Although they are informal, inspections of fault trees must be rigorous. Some of the techniques developed for software inspections (see Section 10.2) can be adapted to the inspection of fault trees. For example, checklists can be developed, the inspection process can include the same basic steps as are used in software inspection, such as preparation, inspection, and rework, a reader can be used to guide the systematic elaboration of the structure, and innovations such as Active Reviews can be adopted.

4.3.4 Probabilistic Fault Tree Analysis

Although a fault tree is an essential tool in the determination of the faults to which a system is subject, fault trees as we have discussed them so far have no quantitative role. If the fault tree for a system is developed carefully, there is a good chance that most of the faults to which the system is subject will have been identified. If the fault tree is inspected carefully by knowledgeable inspectors, the chances that the fault determination is complete are increased.

This is a desirable situation, but it leads to two intriguing questions:

•  Are some faults more critical than others, and, if so, could the faults to which we should pay attention first be identified?

•  Could the probability of occurrence of the hazard be estimated from the fault tree?

Both of these questions require quantitative analysis. The obvious way to answer the first question is to look for the faults most likely to cause the hazard. Faults that might cause events that lead to the hazard with high probability should be examined first.

The answer to the second question is related. If probabilities of occurrence can be determined for basic events, then various forms of quantitative analysis are possible. For basic events that are statistically independent, the most elementary form of quantitative analysis is to add the probabilities of basic events that are inputs to an or gate and to multiply the probabilities of basic events that are inputs to an and gate. This allows the calculation of probabilities for the associated compound events, and this analysis can be continued up the fault tree until a probability estimate for the hazard is obtained. Where dependability requirements are stated quantitatively, e.g., R(ten hours) > 0.999999, then the quantitative goal can be restated in terms of the probabilities of the associated hazards, and the system’s probability of entering those hazards can be estimated from the fault tree.

4.3.5 Software and Fault Trees

Software Failure Events

Events corresponding to failures of software components will appear in fault trees. The failure of a software component is an event that needs to be included in the determination of the faults to which a system is subject. Since the primary purpose of a fault tree is to document the events that can lead to a hazard, inclusion of events relating to software is essential.

Figure 4.3 (page 112) shows the design for the airport information display system example introduced in Section 4.2, and Figure 4.4 (page 114) shows part of the system’s fault tree. In the fault tree, there is a compound event labeled “Data Computer System Fails”. If that compound event were elaborated in detail, software failures in the data computer would be very likely to occur as basic events.

Such nodes point out clearly how significant software failures will be for the system being analyzed. If the hazard can be brought about by a software failure, then this will be clear in the fault tree.

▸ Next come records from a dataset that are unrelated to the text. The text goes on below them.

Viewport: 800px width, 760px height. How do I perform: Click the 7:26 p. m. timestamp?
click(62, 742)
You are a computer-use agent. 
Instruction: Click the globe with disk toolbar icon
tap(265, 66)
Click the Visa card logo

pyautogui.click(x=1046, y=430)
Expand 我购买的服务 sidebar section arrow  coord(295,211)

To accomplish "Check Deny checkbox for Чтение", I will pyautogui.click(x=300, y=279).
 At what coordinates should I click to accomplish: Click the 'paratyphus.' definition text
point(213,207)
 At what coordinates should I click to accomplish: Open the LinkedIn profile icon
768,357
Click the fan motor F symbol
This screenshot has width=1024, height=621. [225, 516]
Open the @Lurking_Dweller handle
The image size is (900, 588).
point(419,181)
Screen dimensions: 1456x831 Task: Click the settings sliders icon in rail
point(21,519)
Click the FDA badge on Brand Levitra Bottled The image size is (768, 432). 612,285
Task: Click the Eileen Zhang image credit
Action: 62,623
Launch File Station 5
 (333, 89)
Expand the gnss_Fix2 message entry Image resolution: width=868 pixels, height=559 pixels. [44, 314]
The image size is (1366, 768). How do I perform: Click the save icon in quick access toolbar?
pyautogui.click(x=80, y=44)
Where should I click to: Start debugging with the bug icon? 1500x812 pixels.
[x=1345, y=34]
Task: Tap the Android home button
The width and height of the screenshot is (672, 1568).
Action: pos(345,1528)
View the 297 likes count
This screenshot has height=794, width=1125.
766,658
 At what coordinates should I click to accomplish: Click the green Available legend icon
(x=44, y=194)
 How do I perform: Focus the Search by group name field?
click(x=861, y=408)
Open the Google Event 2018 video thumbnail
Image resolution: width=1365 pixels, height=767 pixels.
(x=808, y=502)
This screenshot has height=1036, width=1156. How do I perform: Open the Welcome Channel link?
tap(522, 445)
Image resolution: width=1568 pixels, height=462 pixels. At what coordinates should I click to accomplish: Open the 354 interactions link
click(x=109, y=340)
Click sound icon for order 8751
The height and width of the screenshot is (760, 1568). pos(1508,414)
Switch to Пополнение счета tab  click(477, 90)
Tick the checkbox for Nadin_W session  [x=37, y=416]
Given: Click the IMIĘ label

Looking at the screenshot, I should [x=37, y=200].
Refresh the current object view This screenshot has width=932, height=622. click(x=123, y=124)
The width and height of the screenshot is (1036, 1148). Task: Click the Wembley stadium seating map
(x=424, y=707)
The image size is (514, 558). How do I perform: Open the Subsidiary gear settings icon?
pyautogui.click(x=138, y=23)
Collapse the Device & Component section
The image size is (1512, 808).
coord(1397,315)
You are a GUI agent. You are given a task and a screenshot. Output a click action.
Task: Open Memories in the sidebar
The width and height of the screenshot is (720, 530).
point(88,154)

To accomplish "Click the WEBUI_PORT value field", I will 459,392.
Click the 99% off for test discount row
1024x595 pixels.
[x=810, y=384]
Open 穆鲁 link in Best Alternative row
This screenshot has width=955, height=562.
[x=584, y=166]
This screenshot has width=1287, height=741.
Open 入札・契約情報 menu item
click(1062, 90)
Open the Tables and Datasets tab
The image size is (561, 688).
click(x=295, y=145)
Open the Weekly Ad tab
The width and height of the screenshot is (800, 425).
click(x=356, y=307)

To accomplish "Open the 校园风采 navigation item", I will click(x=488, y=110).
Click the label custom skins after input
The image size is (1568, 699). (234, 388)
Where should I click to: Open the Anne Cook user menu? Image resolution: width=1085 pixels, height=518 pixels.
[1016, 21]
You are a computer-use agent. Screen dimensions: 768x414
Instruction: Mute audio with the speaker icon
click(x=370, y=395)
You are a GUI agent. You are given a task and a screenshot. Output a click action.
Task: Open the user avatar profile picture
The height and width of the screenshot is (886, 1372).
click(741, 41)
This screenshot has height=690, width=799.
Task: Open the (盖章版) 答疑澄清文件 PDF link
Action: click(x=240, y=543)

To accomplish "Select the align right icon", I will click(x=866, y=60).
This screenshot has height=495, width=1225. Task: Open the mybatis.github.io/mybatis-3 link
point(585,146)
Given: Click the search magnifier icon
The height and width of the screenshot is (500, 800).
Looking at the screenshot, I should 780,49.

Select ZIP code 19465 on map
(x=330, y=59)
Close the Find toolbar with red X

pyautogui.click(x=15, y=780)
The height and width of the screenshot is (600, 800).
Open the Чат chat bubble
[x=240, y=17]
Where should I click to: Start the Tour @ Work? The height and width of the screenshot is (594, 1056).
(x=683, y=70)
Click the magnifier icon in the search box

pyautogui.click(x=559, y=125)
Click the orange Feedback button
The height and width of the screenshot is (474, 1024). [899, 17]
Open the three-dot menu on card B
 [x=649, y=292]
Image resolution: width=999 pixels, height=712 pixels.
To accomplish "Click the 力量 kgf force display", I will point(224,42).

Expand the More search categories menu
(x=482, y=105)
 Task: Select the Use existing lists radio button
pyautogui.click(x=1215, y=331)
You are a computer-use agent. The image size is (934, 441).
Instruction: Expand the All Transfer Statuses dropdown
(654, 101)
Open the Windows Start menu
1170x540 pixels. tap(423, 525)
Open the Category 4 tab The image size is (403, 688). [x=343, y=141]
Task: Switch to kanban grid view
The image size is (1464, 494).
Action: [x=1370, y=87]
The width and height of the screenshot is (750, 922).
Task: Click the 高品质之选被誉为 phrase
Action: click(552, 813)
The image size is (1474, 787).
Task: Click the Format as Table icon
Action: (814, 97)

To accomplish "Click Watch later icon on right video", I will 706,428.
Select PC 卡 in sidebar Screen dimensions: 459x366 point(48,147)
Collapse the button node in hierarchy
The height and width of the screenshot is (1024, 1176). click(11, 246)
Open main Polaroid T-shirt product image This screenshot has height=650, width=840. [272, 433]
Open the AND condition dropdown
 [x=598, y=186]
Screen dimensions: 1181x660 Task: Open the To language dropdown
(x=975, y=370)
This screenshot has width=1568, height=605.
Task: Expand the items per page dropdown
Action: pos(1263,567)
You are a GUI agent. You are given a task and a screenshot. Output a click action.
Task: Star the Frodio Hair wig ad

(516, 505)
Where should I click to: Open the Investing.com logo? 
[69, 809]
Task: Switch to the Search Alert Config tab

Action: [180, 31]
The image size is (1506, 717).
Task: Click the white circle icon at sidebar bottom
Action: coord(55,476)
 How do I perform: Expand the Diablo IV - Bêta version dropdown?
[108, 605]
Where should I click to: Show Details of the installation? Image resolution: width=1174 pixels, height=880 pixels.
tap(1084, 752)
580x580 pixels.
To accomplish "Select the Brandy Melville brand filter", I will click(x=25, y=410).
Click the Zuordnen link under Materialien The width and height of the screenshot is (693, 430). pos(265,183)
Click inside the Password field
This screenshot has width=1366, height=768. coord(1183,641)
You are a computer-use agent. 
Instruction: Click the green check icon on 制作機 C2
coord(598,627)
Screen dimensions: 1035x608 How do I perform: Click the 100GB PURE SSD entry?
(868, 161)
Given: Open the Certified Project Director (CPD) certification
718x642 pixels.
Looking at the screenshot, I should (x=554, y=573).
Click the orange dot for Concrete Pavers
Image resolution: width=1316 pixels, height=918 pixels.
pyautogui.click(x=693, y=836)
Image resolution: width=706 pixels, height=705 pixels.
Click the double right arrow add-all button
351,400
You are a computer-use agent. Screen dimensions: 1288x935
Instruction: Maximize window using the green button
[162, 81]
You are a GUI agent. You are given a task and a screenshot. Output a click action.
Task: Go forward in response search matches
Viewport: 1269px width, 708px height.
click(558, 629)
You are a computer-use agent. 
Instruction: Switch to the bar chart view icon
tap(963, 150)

With insight about how the system is affected by software failures, specific dependability requirements can be set for software.

Software and Interlocks

Software is one of the most complex if not the most complex component in many crucial systems, and software is a common cause of failure. An approach that can help to protect systems from software failure is to examine the fault tree for each hazard and to make sure that software failure by itself cannot lead to the hazard. The basic structure that this implies is an interlock. An interlock is a design in which an alternate technology is used for a system component that stops the system from transitioning to a hazardous state irrespective of what the software does. The hazard can only occur if both the software and the alternate technology fail. Thus, in the fault tree, the software failure event and the failure of the alternate technology event will be inputs to an and gate in the tree for which the hazard is the root. Since both events are required for the hazard to occur, the probability of the hazard occurring is considerably reduced.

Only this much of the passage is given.